Data excerpts:

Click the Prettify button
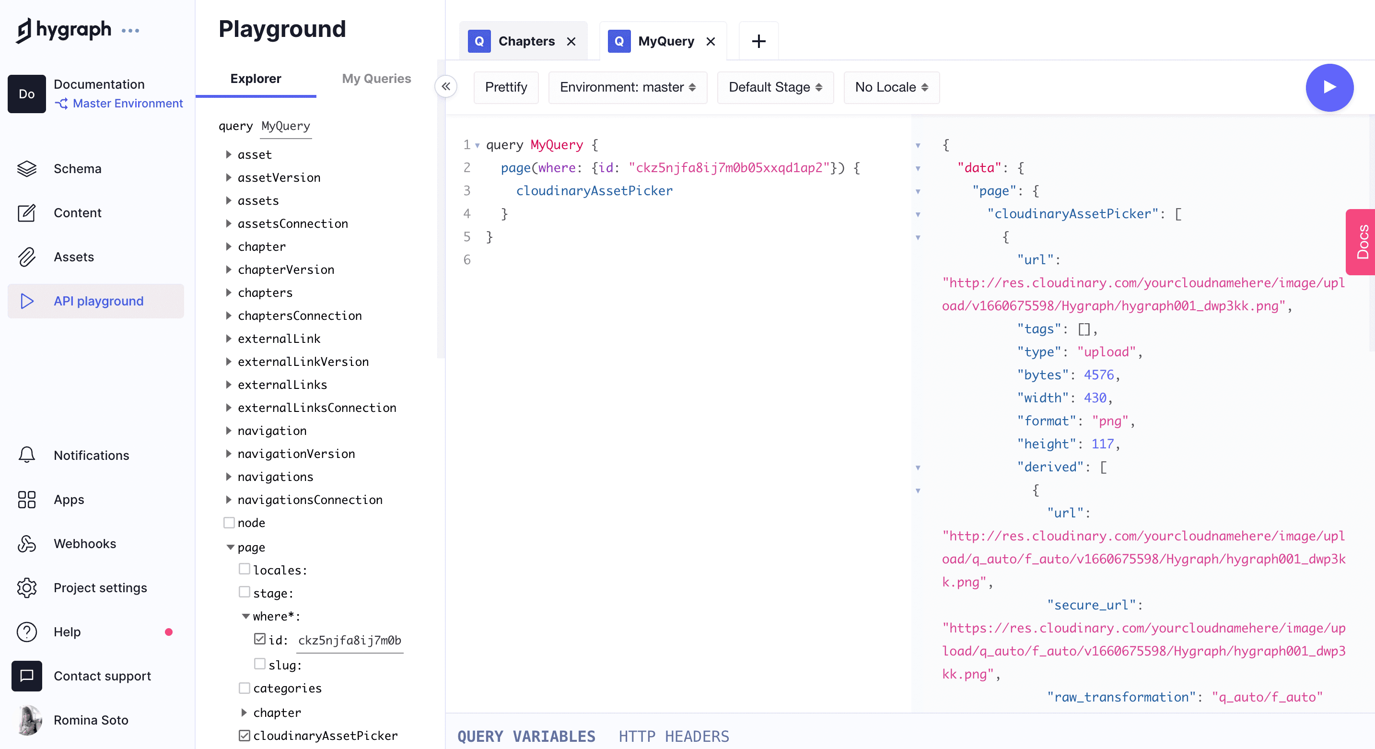 (x=505, y=87)
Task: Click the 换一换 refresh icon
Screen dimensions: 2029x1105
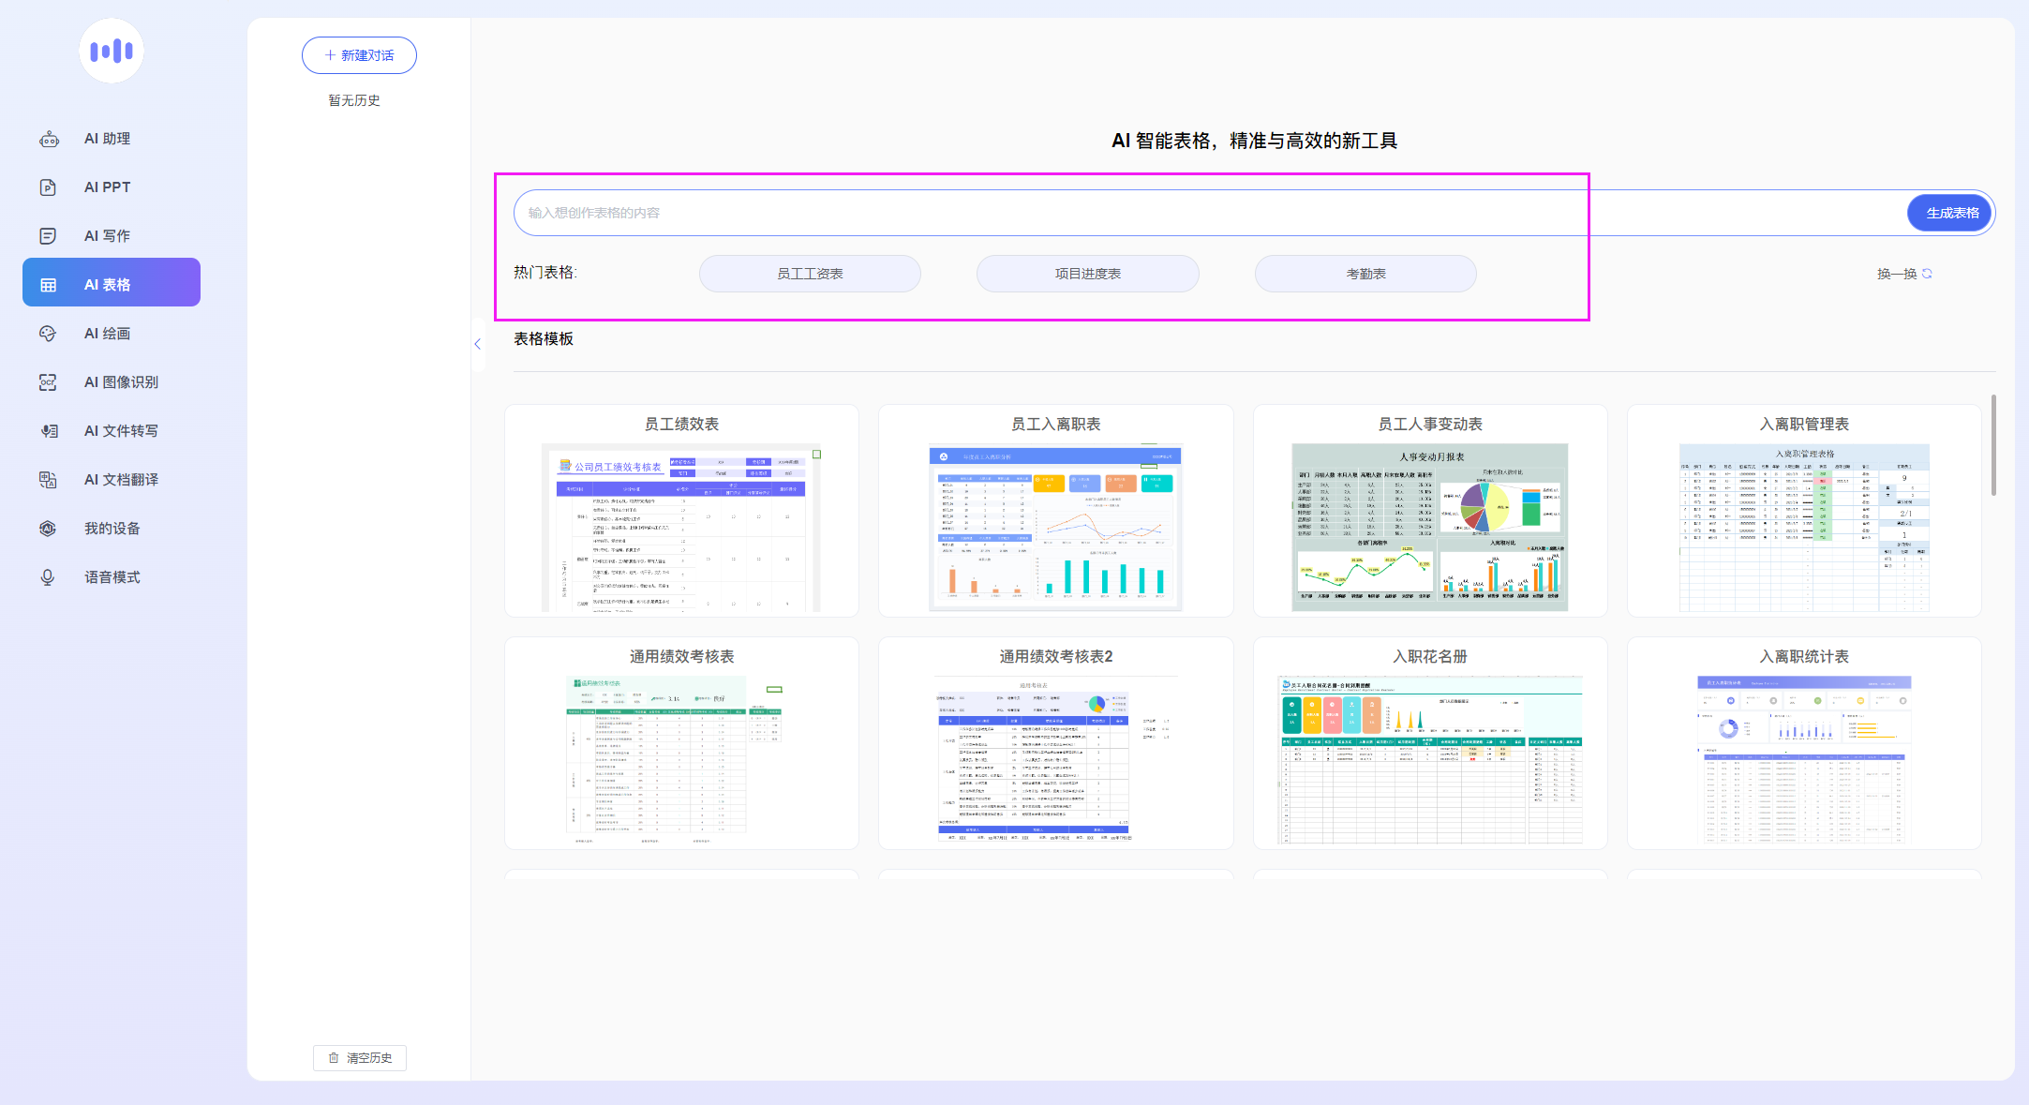Action: pyautogui.click(x=1927, y=274)
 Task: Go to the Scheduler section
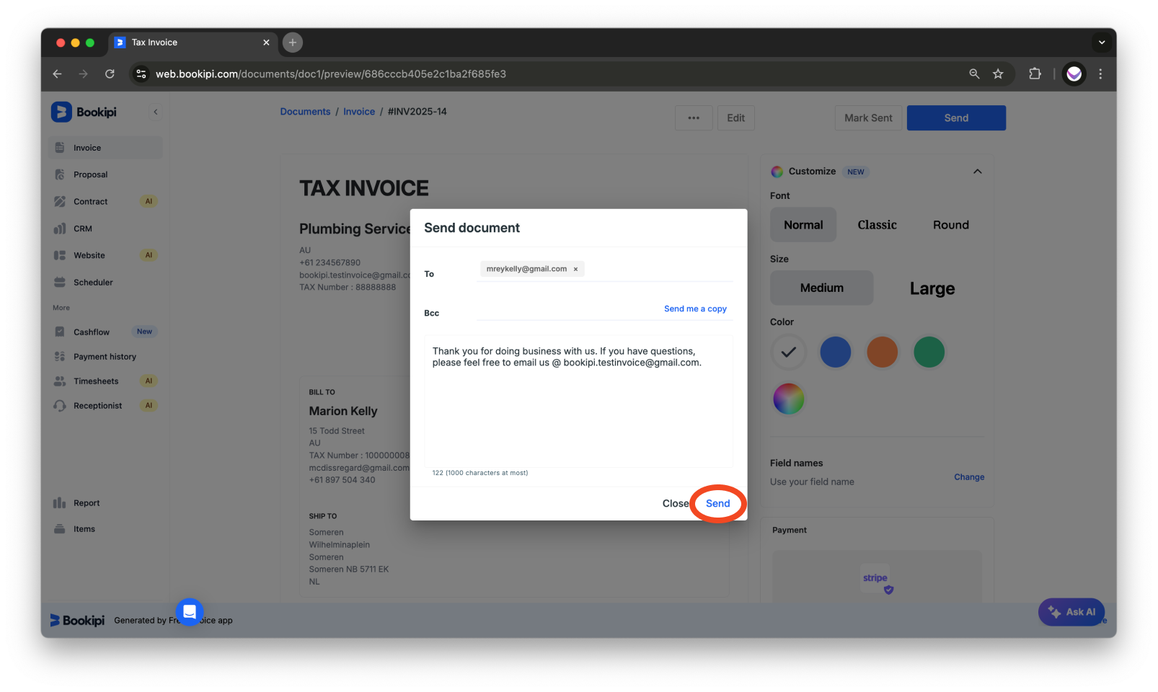93,282
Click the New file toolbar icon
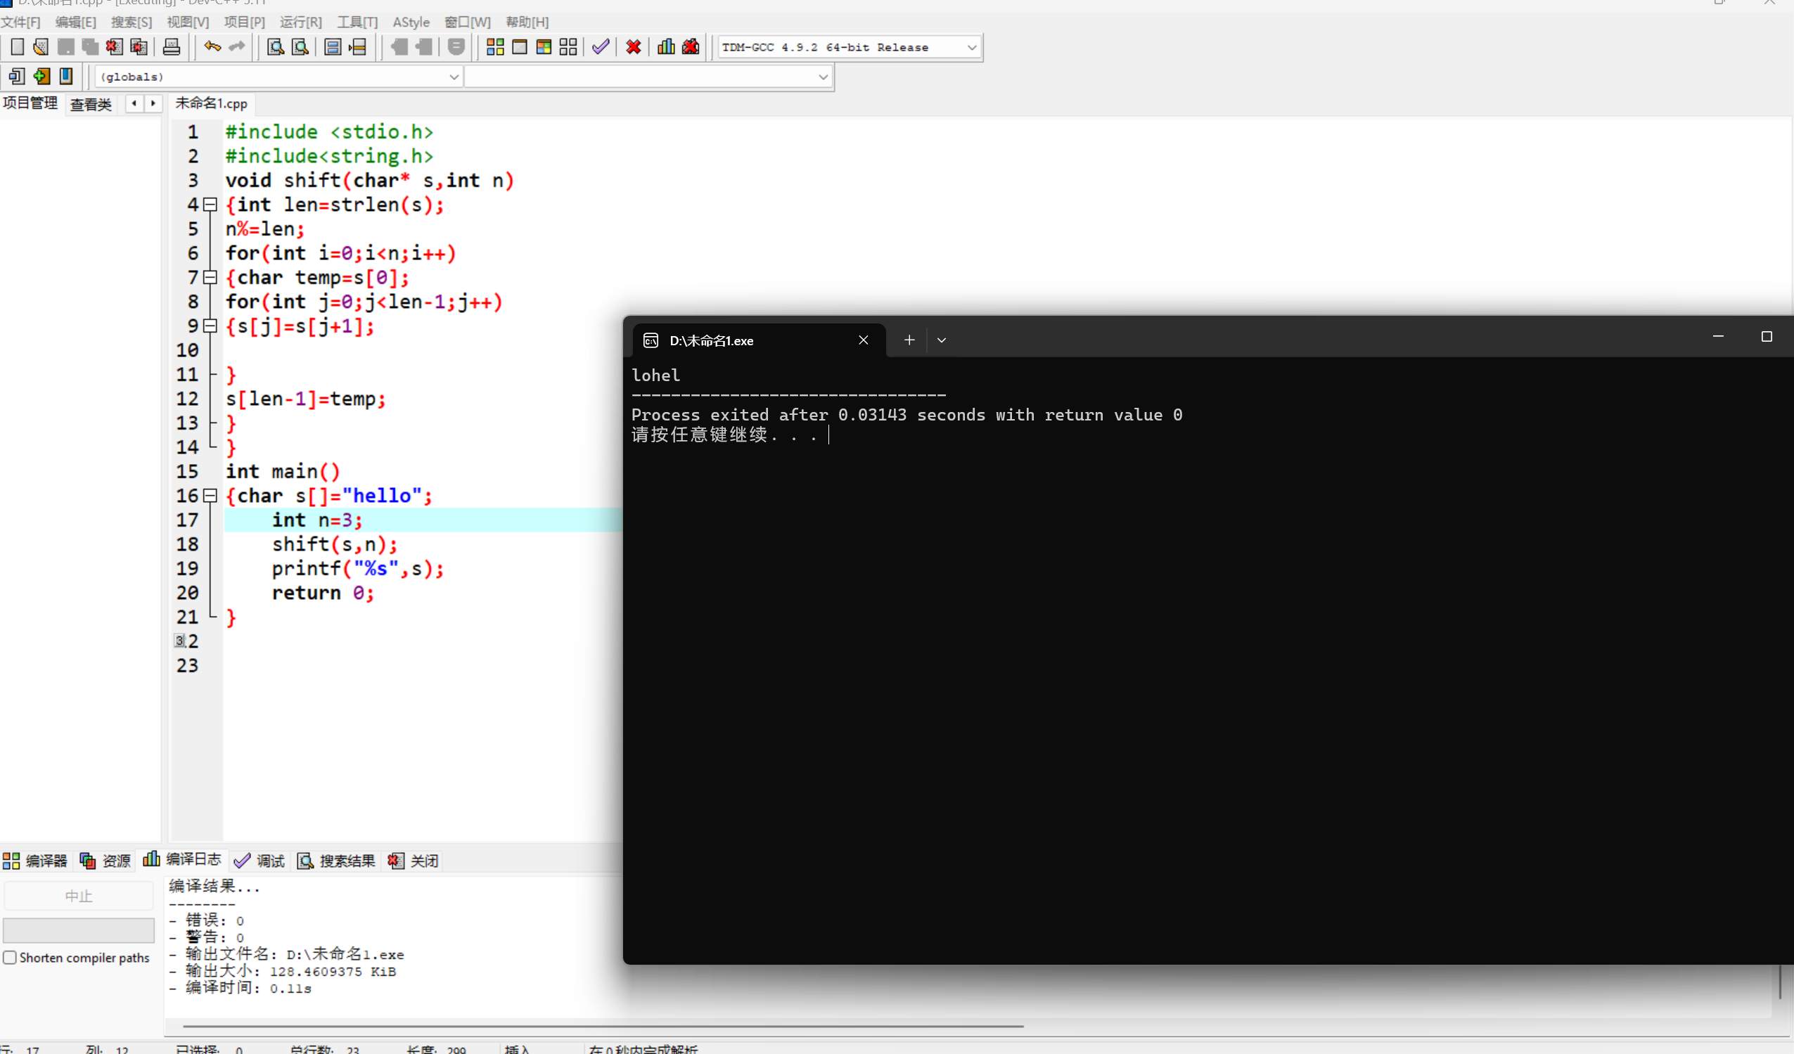 coord(17,47)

#### WHAT THE TASK ASKS
Retype, word for word, the line containing "Task: Click the 换一换 refresh icon" and each line after it through the end of the data, leaving any picture out.

#### REPLY TO THE TASK
Task: Click the 换一换 refresh icon
Screen dimensions: 2029x1105
Action: pyautogui.click(x=1927, y=274)
 Task: Go to the Scheduler section
93,282
Click the New file toolbar icon
 coord(17,47)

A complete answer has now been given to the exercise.